**EXERCISE REQUIREMENTS:**
Restate the entries below word for word, leaving nothing out.

#####

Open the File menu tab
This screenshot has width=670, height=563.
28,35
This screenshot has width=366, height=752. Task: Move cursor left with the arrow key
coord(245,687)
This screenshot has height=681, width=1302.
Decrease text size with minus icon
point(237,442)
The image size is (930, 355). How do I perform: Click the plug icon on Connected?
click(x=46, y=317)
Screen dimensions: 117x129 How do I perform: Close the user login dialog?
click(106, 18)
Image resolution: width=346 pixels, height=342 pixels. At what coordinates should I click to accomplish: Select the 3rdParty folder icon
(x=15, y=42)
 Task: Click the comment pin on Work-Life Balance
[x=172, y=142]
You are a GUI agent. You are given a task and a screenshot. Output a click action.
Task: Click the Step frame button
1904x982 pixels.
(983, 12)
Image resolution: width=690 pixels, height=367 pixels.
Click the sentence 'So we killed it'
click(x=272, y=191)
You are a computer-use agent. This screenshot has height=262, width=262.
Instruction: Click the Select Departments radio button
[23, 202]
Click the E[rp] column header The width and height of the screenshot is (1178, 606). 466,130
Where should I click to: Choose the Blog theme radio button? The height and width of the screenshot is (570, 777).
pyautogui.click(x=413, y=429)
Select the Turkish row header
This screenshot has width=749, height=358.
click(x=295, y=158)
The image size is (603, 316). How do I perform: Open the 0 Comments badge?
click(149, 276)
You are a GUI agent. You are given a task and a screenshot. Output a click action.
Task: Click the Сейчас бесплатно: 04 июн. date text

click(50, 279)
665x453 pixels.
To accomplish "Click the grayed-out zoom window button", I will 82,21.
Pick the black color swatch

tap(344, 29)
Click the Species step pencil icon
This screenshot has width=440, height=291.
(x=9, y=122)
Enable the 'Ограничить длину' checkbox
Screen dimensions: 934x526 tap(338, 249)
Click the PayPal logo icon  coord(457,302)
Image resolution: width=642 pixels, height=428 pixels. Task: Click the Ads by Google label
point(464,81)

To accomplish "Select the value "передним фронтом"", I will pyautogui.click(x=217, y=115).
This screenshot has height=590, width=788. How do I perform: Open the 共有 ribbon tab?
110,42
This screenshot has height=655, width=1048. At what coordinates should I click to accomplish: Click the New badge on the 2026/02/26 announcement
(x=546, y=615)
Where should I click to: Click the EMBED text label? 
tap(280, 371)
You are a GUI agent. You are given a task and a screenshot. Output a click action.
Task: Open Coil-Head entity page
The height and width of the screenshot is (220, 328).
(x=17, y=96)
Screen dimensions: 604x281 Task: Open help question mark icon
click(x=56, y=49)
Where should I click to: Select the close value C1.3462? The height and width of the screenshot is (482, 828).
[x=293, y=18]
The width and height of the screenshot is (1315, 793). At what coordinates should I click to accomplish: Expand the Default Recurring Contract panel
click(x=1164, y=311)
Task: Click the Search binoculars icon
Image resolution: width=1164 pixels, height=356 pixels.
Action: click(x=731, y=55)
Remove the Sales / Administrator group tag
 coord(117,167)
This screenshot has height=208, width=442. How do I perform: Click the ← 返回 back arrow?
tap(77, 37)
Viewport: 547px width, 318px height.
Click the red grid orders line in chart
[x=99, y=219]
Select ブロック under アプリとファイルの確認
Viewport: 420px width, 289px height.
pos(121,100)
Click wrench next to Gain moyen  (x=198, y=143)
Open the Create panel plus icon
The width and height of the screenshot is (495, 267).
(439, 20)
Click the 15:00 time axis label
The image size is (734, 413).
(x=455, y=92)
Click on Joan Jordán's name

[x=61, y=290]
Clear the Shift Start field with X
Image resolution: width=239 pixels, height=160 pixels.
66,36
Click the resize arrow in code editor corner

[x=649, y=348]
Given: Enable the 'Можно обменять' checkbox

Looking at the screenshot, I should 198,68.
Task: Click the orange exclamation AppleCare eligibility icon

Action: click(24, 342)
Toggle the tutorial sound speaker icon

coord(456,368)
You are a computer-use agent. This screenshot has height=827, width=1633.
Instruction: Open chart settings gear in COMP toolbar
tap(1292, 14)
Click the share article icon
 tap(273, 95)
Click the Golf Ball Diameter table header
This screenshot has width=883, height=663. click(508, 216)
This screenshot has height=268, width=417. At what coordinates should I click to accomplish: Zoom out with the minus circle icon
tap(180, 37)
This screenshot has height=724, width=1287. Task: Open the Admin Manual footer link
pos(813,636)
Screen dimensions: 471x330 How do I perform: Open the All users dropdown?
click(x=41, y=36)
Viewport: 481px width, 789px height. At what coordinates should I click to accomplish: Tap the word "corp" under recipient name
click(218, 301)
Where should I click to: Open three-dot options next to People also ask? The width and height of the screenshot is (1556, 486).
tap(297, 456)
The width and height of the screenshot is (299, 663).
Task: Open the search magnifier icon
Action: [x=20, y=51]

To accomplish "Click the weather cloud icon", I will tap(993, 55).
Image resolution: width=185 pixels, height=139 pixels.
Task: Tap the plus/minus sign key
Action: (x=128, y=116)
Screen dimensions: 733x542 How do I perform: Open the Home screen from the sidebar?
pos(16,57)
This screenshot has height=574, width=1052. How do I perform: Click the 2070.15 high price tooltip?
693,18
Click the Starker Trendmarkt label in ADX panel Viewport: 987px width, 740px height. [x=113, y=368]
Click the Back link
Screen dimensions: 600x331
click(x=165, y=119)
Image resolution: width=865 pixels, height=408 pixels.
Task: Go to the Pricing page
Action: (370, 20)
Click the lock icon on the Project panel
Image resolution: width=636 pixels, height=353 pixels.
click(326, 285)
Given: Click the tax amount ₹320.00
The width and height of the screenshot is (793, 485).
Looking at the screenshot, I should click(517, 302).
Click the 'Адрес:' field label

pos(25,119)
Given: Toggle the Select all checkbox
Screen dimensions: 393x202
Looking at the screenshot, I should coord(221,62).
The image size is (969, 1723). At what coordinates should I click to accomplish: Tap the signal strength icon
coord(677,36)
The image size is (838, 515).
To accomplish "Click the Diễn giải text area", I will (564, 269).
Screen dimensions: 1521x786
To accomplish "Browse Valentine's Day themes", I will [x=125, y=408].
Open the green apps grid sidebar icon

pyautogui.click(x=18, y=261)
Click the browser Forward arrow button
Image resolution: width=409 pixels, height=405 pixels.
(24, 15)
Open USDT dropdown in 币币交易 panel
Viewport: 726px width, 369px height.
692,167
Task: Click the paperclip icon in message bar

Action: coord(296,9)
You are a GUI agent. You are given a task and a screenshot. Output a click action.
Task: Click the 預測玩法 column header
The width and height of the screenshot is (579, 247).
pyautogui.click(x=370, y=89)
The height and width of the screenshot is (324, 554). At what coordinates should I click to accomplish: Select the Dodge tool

#####

**RESULT FOR THIS TASK:**
Open the File menu tab
This screenshot has width=670, height=563.
28,35
This screenshot has width=366, height=752. Task: Move cursor left with the arrow key
coord(245,687)
This screenshot has height=681, width=1302.
Decrease text size with minus icon
point(237,442)
The image size is (930, 355). How do I perform: Click the plug icon on Connected?
click(x=46, y=317)
Screen dimensions: 117x129 How do I perform: Close the user login dialog?
click(106, 18)
Image resolution: width=346 pixels, height=342 pixels. At what coordinates should I click to accomplish: Select the 3rdParty folder icon
(x=15, y=42)
 Task: Click the comment pin on Work-Life Balance
[x=172, y=142]
You are a GUI agent. You are given a task and a screenshot. Output a click action.
Task: Click the Step frame button
1904x982 pixels.
(983, 12)
Image resolution: width=690 pixels, height=367 pixels.
Click the sentence 'So we killed it'
click(x=272, y=191)
You are a computer-use agent. This screenshot has height=262, width=262.
Instruction: Click the Select Departments radio button
[23, 202]
Click the E[rp] column header The width and height of the screenshot is (1178, 606). 466,130
Where should I click to: Choose the Blog theme radio button? The height and width of the screenshot is (570, 777).
pyautogui.click(x=413, y=429)
Select the Turkish row header
This screenshot has width=749, height=358.
click(x=295, y=158)
The image size is (603, 316). How do I perform: Open the 0 Comments badge?
click(149, 276)
You are a GUI agent. You are given a task and a screenshot. Output a click action.
Task: Click the Сейчас бесплатно: 04 июн. date text

click(50, 279)
665x453 pixels.
To accomplish "Click the grayed-out zoom window button", I will 82,21.
Pick the black color swatch

tap(344, 29)
Click the Species step pencil icon
This screenshot has width=440, height=291.
(x=9, y=122)
Enable the 'Ограничить длину' checkbox
Screen dimensions: 934x526 tap(338, 249)
Click the PayPal logo icon  coord(457,302)
Image resolution: width=642 pixels, height=428 pixels. Task: Click the Ads by Google label
point(464,81)

To accomplish "Select the value "передним фронтом"", I will pyautogui.click(x=217, y=115).
This screenshot has height=590, width=788. How do I perform: Open the 共有 ribbon tab?
110,42
This screenshot has height=655, width=1048. At what coordinates should I click to accomplish: Click the New badge on the 2026/02/26 announcement
(x=546, y=615)
Where should I click to: Click the EMBED text label? 
tap(280, 371)
You are a GUI agent. You are given a task and a screenshot. Output a click action.
Task: Open Coil-Head entity page
The height and width of the screenshot is (220, 328).
(x=17, y=96)
Screen dimensions: 604x281 Task: Open help question mark icon
click(x=56, y=49)
Where should I click to: Select the close value C1.3462? The height and width of the screenshot is (482, 828).
[x=293, y=18]
The width and height of the screenshot is (1315, 793). At what coordinates should I click to accomplish: Expand the Default Recurring Contract panel
click(x=1164, y=311)
Task: Click the Search binoculars icon
Image resolution: width=1164 pixels, height=356 pixels.
Action: click(x=731, y=55)
Remove the Sales / Administrator group tag
 coord(117,167)
This screenshot has height=208, width=442. How do I perform: Click the ← 返回 back arrow?
tap(77, 37)
Viewport: 547px width, 318px height.
Click the red grid orders line in chart
[x=99, y=219]
Select ブロック under アプリとファイルの確認
Viewport: 420px width, 289px height.
pos(121,100)
Click wrench next to Gain moyen  (x=198, y=143)
Open the Create panel plus icon
The width and height of the screenshot is (495, 267).
(439, 20)
Click the 15:00 time axis label
The image size is (734, 413).
(x=455, y=92)
Click on Joan Jordán's name

[x=61, y=290]
Clear the Shift Start field with X
Image resolution: width=239 pixels, height=160 pixels.
66,36
Click the resize arrow in code editor corner

[x=649, y=348]
Given: Enable the 'Можно обменять' checkbox

Looking at the screenshot, I should 198,68.
Task: Click the orange exclamation AppleCare eligibility icon

Action: click(24, 342)
Toggle the tutorial sound speaker icon

coord(456,368)
You are a computer-use agent. This screenshot has height=827, width=1633.
Instruction: Open chart settings gear in COMP toolbar
tap(1292, 14)
Click the share article icon
 tap(273, 95)
Click the Golf Ball Diameter table header
This screenshot has width=883, height=663. click(508, 216)
This screenshot has height=268, width=417. At what coordinates should I click to accomplish: Zoom out with the minus circle icon
tap(180, 37)
This screenshot has height=724, width=1287. Task: Open the Admin Manual footer link
pos(813,636)
Screen dimensions: 471x330 How do I perform: Open the All users dropdown?
click(x=41, y=36)
Viewport: 481px width, 789px height. At what coordinates should I click to accomplish: Tap the word "corp" under recipient name
click(218, 301)
Where should I click to: Open three-dot options next to People also ask? The width and height of the screenshot is (1556, 486).
tap(297, 456)
The width and height of the screenshot is (299, 663).
Task: Open the search magnifier icon
Action: [x=20, y=51]

To accomplish "Click the weather cloud icon", I will tap(993, 55).
Image resolution: width=185 pixels, height=139 pixels.
Task: Tap the plus/minus sign key
Action: (x=128, y=116)
Screen dimensions: 733x542 How do I perform: Open the Home screen from the sidebar?
pos(16,57)
This screenshot has height=574, width=1052. How do I perform: Click the 2070.15 high price tooltip?
693,18
Click the Starker Trendmarkt label in ADX panel Viewport: 987px width, 740px height. [x=113, y=368]
Click the Back link
Screen dimensions: 600x331
click(x=165, y=119)
Image resolution: width=865 pixels, height=408 pixels.
Task: Go to the Pricing page
Action: (370, 20)
Click the lock icon on the Project panel
Image resolution: width=636 pixels, height=353 pixels.
click(326, 285)
Given: Click the tax amount ₹320.00
The width and height of the screenshot is (793, 485).
Looking at the screenshot, I should click(517, 302).
Click the 'Адрес:' field label

pos(25,119)
Given: Toggle the Select all checkbox
Screen dimensions: 393x202
Looking at the screenshot, I should coord(221,62).
The image size is (969, 1723). At what coordinates should I click to accomplish: Tap the signal strength icon
coord(677,36)
The image size is (838, 515).
To accomplish "Click the Diễn giải text area", I will (564, 269).
Screen dimensions: 1521x786
To accomplish "Browse Valentine's Day themes", I will [x=125, y=408].
Open the green apps grid sidebar icon

pyautogui.click(x=18, y=261)
Click the browser Forward arrow button
Image resolution: width=409 pixels, height=405 pixels.
(24, 15)
Open USDT dropdown in 币币交易 panel
Viewport: 726px width, 369px height.
692,167
Task: Click the paperclip icon in message bar

Action: coord(296,9)
You are a GUI agent. You are given a task and a screenshot. Output a click action.
Task: Click the 預測玩法 column header
The width and height of the screenshot is (579, 247).
pyautogui.click(x=370, y=89)
The height and width of the screenshot is (324, 554). At what coordinates should I click to accomplish: Select the Dodge tool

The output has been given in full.